Top of Excerpted records

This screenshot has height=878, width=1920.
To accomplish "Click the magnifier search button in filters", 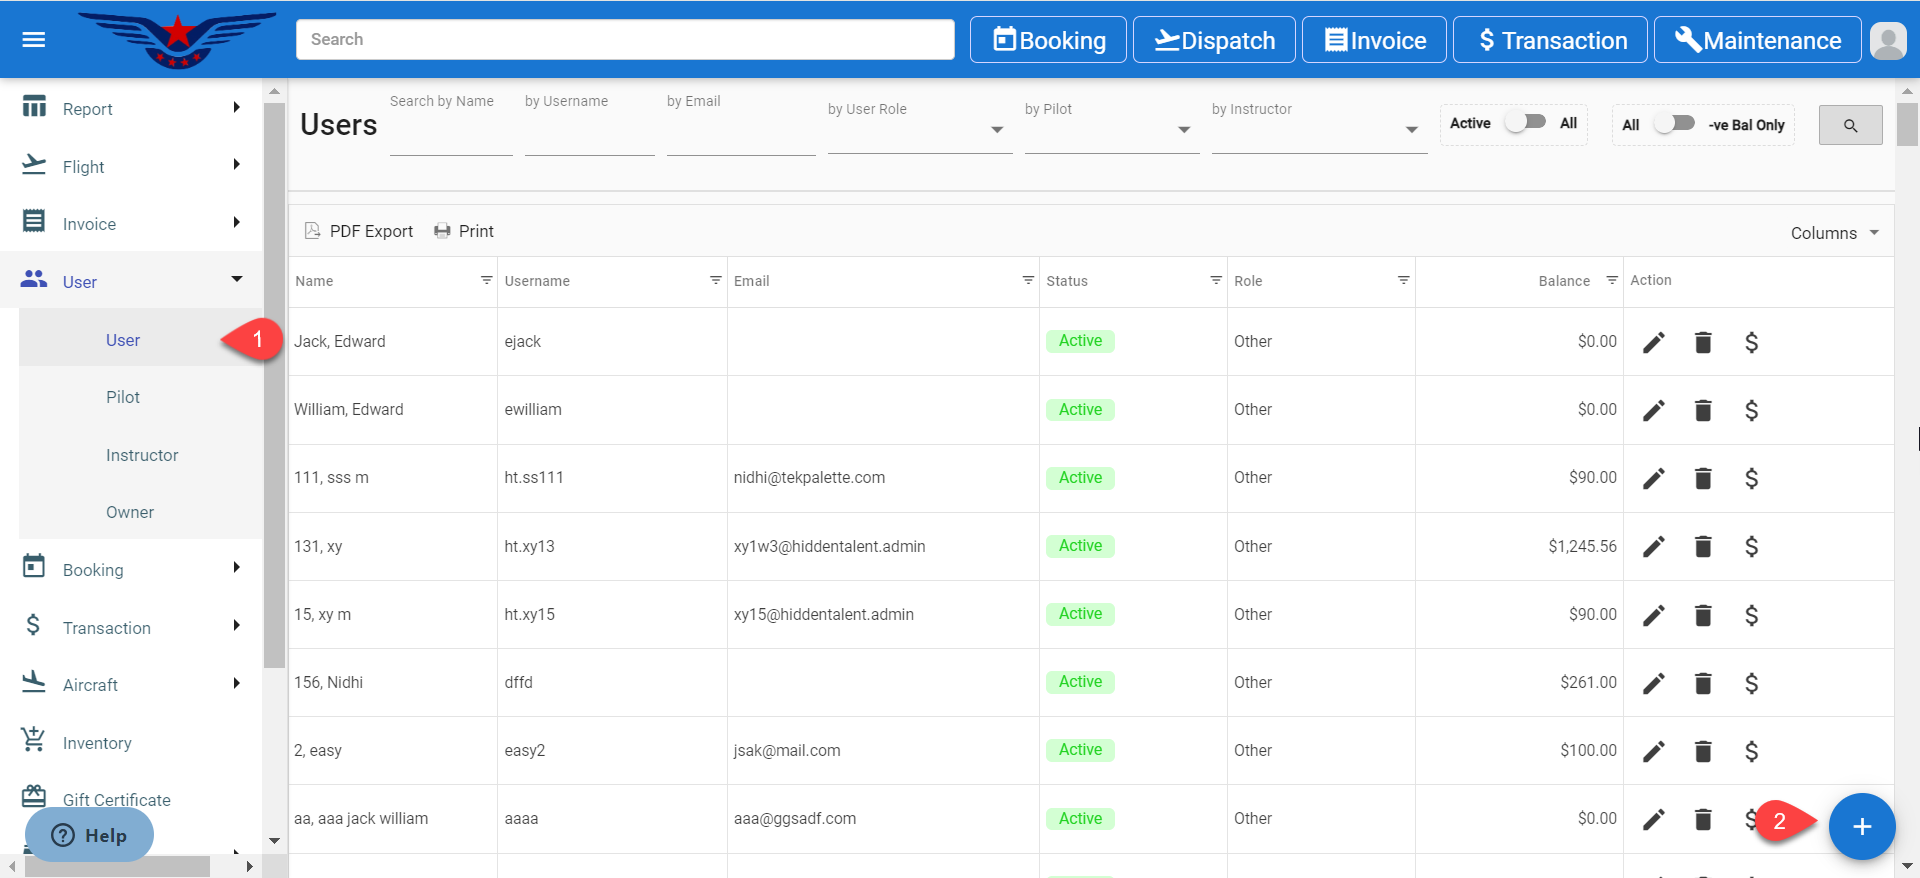I will [x=1850, y=126].
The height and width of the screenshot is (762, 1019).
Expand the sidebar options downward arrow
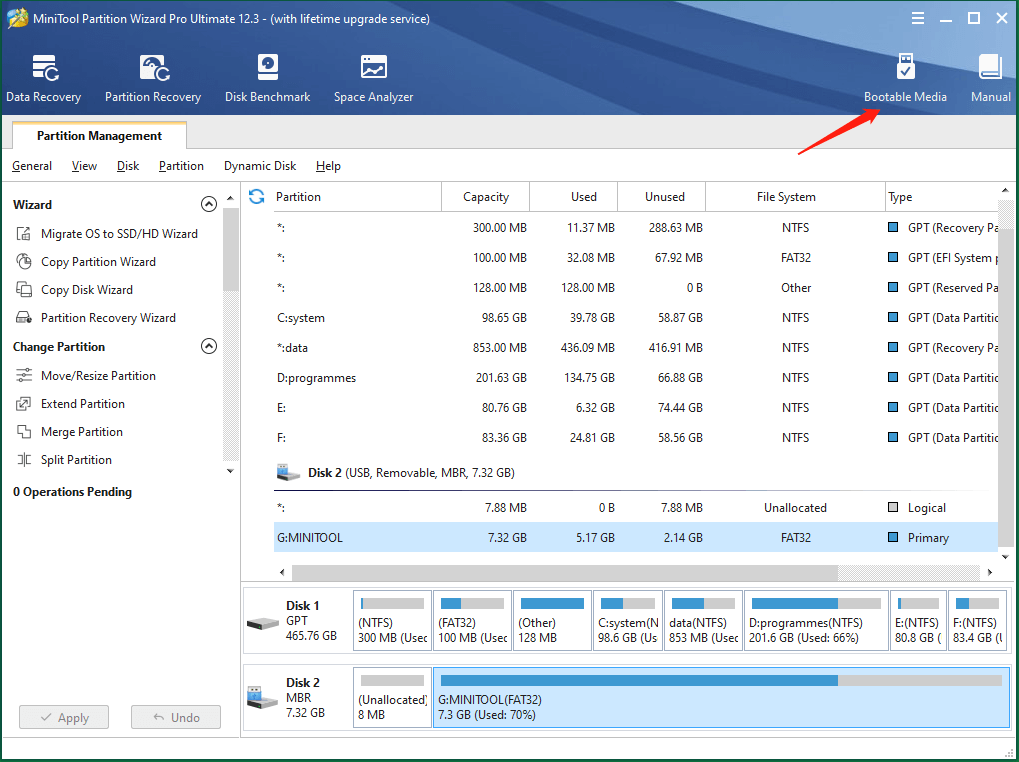click(x=230, y=470)
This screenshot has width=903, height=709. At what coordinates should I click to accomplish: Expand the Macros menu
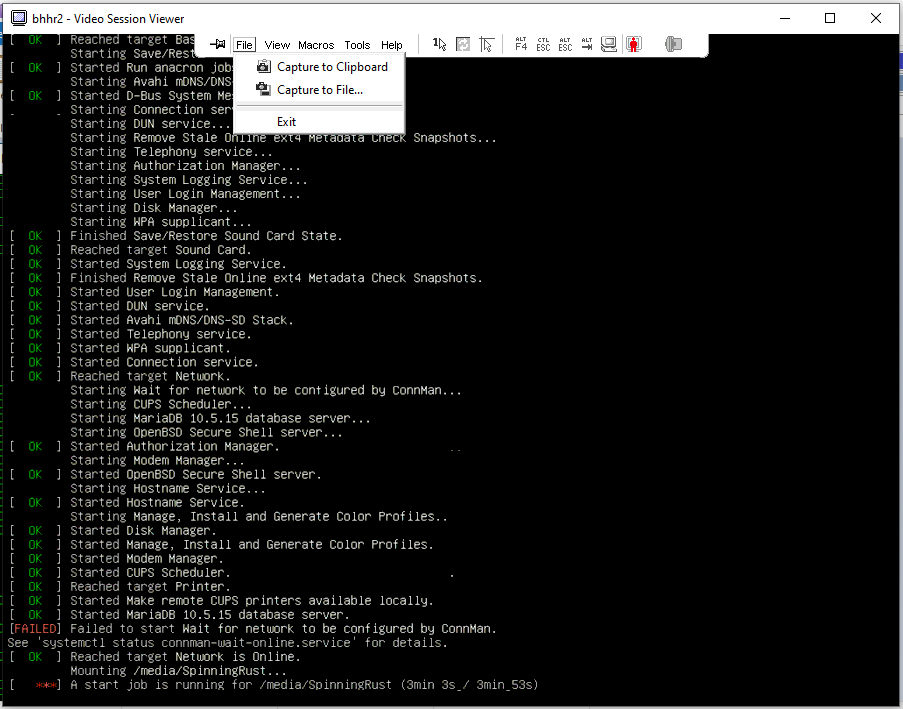(316, 45)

Bottom of Excerpted records

Problem statement
Give again, word for word, only the lines from the one with "Expand the sidebar options downward arrow" through the last line of the entries, both included; no pictures go in the copy.

Solution to the exercise
Expand the sidebar options downward arrow
click(x=230, y=470)
This screenshot has width=903, height=709. At what coordinates should I click to accomplish: Expand the Macros menu
(316, 45)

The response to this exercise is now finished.